Un tribunal fédéral a temporairement empêché le Texas d’appliquer une nouvelle loi qui aurait obligé les magasins d’applications – y compris l’App Store d’Apple et Google Play – à vérifier l’âge des utilisateurs avant d’autoriser les téléchargements d’applications ou les achats intégrés. La décision, rendue mardi par le juge de district américain Robert Pitman, constitue une victoire importante pour l’industrie technologique et un revers pour les défenseurs d’un plus grand contrôle parental sur l’accès numérique des enfants.
Préoccupations liées au premier amendement
La loi, connue sous le nom d’App Store Accountability Act, devait entrer en vigueur en janvier. Cela aurait obligé les magasins d’applications à mettre en œuvre des méthodes de vérification de l’âge, exigeant le consentement parental pour les utilisateurs de moins de 18 ans. Le juge Pitman a estimé que cela violait probablement les droits du premier amendement des magasins d’applications et des utilisateurs, citant des restrictions indues à la liberté d’expression.
« Cette loi restreint l’accès à un vaste univers de parole en exigeant une preuve d’âge et le consentement parental », écrit le juge dans son jugement. “Cela revient à exiger un contrôle d’identité dans une librairie avant que quiconque puisse entrer ou acheter un livre.”
La comparaison du juge met en évidence un problème central : la portée large de la loi et sa portée potentielle excessive en matière de confidentialité des utilisateurs et d’accès à l’information.

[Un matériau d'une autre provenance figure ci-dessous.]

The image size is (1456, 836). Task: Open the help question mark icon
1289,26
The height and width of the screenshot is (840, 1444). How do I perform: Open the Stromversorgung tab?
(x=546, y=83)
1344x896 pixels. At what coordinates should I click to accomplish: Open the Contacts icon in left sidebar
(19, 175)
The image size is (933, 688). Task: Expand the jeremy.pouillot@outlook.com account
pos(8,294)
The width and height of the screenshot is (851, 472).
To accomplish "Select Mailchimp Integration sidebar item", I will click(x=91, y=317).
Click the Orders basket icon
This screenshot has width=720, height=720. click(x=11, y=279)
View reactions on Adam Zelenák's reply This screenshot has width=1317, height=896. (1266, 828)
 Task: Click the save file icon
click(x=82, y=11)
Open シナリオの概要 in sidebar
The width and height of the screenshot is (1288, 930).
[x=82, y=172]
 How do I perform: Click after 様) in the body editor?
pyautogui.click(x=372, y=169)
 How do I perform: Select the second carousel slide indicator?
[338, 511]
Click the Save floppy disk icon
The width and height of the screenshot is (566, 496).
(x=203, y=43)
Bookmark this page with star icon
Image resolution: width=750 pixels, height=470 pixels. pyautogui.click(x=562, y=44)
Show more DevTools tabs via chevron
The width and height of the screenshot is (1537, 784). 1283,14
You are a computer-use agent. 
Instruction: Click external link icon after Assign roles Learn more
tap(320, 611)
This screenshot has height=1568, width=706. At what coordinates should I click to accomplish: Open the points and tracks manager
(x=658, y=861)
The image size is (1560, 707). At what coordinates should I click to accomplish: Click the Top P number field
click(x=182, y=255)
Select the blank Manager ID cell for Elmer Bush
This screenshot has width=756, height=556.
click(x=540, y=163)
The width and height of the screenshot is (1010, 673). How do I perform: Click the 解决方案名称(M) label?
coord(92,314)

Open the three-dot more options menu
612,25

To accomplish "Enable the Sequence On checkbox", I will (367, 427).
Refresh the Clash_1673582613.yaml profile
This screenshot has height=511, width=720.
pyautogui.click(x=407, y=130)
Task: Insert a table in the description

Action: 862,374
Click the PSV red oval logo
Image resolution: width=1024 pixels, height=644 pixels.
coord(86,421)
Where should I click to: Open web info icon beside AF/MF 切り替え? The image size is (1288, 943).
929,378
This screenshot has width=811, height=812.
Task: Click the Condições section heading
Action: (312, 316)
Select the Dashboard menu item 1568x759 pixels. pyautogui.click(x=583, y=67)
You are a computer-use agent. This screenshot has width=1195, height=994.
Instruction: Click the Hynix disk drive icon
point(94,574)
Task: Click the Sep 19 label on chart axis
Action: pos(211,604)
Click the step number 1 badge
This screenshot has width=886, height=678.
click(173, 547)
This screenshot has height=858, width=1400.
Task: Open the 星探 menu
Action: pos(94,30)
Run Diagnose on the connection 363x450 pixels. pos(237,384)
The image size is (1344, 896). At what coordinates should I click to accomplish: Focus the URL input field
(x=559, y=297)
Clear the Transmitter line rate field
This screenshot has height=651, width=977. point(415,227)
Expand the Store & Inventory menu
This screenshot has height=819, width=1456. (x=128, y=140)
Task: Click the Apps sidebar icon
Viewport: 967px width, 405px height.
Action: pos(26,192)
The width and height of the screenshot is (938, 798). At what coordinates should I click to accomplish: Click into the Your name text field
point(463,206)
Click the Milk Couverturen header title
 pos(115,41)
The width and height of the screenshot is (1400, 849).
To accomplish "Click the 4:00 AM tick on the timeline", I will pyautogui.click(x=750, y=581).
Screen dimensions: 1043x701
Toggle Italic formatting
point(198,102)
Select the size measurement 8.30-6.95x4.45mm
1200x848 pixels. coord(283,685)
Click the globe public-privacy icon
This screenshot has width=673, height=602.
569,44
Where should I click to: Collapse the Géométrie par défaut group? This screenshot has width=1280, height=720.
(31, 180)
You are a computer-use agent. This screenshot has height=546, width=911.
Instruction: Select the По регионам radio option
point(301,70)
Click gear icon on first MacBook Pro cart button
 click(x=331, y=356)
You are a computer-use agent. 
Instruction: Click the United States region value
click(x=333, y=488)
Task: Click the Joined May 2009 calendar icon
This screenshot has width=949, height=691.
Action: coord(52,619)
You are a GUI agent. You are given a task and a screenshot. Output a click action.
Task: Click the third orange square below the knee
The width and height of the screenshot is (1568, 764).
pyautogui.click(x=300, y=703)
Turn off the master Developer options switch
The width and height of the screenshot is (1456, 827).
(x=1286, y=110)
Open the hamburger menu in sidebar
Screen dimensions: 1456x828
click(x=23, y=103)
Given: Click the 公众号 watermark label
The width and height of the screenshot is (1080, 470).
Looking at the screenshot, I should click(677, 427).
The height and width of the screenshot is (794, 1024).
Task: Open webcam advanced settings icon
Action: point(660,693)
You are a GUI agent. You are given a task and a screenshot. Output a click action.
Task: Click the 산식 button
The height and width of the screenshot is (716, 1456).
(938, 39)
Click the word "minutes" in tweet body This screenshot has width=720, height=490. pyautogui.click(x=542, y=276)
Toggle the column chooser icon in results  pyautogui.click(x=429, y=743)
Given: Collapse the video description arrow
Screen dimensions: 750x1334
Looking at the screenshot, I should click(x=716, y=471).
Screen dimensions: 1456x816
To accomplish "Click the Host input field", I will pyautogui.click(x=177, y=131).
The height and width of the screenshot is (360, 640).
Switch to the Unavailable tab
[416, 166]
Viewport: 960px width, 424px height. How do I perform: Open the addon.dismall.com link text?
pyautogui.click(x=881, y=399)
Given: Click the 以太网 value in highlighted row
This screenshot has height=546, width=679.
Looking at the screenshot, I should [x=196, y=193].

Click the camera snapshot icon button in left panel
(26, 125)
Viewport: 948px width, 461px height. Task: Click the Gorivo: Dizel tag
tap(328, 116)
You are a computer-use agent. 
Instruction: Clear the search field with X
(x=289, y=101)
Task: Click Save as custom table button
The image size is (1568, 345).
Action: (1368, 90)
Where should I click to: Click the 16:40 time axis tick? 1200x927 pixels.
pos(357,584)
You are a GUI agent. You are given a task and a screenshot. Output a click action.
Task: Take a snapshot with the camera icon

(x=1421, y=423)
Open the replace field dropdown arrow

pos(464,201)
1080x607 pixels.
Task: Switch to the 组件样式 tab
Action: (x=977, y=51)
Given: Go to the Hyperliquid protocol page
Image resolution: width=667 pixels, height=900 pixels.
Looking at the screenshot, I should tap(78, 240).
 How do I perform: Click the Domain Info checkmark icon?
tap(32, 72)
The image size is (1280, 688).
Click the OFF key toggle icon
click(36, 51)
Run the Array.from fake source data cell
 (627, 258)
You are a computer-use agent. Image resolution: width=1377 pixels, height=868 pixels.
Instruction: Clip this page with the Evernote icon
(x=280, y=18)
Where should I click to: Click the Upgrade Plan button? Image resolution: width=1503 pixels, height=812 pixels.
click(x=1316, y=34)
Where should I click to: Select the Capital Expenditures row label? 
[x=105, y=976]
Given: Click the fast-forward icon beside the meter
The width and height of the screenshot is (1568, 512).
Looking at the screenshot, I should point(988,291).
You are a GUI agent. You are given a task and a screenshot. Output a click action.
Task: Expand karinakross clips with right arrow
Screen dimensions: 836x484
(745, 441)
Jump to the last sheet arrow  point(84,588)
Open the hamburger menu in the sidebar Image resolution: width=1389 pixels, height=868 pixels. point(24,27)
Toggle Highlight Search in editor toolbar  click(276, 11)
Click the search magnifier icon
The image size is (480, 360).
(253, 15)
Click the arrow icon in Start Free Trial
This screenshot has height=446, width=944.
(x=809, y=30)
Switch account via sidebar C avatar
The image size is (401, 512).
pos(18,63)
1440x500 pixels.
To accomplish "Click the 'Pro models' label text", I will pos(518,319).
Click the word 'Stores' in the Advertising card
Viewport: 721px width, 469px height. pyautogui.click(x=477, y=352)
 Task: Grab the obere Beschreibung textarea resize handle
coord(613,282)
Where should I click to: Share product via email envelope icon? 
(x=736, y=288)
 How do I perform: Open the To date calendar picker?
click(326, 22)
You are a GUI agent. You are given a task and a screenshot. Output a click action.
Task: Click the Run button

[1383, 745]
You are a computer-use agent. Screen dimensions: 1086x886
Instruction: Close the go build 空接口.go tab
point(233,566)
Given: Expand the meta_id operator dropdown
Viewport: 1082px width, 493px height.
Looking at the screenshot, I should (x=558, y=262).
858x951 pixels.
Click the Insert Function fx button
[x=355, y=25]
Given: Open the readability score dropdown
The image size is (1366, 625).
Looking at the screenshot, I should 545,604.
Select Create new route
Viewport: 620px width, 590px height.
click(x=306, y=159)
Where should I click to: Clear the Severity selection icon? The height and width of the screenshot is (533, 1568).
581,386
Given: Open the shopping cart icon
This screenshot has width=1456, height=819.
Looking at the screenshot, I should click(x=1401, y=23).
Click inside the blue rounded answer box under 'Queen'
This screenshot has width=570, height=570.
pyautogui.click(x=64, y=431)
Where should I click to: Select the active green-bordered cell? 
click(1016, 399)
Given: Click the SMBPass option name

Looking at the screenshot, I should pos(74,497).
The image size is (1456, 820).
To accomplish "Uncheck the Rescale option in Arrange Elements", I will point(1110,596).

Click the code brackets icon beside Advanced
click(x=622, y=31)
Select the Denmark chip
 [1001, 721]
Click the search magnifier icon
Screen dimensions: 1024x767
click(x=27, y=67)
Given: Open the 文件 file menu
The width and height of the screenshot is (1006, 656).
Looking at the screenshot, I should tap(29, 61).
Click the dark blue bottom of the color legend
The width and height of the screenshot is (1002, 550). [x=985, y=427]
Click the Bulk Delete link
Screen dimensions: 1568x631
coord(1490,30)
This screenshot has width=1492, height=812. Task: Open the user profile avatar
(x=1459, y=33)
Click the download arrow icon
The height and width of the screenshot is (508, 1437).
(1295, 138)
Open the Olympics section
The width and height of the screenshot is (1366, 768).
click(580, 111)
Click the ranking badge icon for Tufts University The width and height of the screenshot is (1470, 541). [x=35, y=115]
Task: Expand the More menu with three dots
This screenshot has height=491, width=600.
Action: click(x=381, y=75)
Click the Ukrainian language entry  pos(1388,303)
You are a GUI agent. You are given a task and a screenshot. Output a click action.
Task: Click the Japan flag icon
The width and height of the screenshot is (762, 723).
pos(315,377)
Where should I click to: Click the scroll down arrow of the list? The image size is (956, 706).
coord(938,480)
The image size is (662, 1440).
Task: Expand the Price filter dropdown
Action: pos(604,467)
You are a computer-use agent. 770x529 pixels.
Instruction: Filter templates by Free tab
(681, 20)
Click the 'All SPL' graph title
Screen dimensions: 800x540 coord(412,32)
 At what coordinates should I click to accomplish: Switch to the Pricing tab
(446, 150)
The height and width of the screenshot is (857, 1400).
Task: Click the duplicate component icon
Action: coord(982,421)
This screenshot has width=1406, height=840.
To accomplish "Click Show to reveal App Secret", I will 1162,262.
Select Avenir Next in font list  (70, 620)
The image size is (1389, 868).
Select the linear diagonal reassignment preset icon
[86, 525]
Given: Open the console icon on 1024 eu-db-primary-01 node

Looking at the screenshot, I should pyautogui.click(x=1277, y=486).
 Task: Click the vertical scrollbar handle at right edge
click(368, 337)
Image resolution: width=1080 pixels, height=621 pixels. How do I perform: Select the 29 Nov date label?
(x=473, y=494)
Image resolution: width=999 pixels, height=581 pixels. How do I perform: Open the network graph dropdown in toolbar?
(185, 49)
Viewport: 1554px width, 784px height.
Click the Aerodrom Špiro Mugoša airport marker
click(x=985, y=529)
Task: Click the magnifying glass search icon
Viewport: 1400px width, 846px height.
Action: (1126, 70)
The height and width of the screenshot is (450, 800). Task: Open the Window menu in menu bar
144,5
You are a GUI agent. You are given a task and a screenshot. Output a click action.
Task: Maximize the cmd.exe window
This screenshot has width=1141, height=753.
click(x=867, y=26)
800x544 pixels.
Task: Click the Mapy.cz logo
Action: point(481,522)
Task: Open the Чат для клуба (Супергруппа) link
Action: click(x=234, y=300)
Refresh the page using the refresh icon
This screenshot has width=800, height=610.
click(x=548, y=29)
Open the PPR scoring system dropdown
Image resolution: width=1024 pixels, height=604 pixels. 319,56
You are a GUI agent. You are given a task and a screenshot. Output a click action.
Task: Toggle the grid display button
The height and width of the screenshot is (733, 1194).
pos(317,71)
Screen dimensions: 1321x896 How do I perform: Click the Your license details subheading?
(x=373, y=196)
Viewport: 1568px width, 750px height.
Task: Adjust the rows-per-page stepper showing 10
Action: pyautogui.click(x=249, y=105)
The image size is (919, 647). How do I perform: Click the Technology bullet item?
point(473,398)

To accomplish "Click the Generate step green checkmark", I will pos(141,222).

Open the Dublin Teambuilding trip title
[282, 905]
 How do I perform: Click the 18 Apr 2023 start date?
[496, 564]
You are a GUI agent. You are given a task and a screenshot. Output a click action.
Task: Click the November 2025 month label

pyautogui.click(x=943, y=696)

Une tendance croissante, mais avec des défis juridiques
Le Texas n’est pas le seul à mettre en œuvre des mesures de vérification de l’âge. Plus de 20 États ont envisagé ou adopté une législation similaire, motivés par le souci de protéger les mineurs contre les contenus préjudiciables en ligne. Cependant, bon nombre de ces lois sont confrontées à des contestations juridiques en raison des implications du premier amendement. La Californie a récemment adopté une réglementation plus modérée soutenue par Apple et Google, ce qui suggère que l’industrie est prête à coopérer sur un certain niveau de vérification de l’âge, mais sous certaines conditions.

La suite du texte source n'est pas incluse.